Confrères de l’Académie des sciences morales et politiques, François d’Orcival et Thierry de Montbrial décryptent ensemble l’actualité internationale. Depuis le mois de janvier, tous les projecteurs sont braqués sur les pays de la rive sud de la Méditerranée.

Les diplomates ont-ils été surpris par ces événements ? Certes, mais c’est un mauvais procès que l’on fait à la diplomatie, souligne Montbrial, car les événements ne s’enchaînent pas naturellement selon un mode « linéaire » de causes et de conséquences. On aurait pu s’attendre à des mouvements en Corée du nord, c’est au Maghreb qu’ils se sont produits, et selon la loi de Tocqueville, pour qui le pire moment pour un mauvais gouvernement est celui où il commence à se réformer.

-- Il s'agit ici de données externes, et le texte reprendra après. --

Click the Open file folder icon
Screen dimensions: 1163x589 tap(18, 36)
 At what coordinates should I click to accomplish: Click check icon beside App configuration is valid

Nous voici donc devant un enchaînement de révoltes populaires dans les pays arabes, depuis le Maghreb jusqu’aux émirats. « Il y a là une analogie avec les révolutions en chaîne de 1848 en Europe », dit Montbrial. La question est : sur quoi cela peut-il déboucher ? François d’Orcival et Thierry de Montbrial observent dans le détail ce qui s’est passé en Tunisie, en Egypte, ailleurs, pour aller plus loin dans l’analyse du phénomène.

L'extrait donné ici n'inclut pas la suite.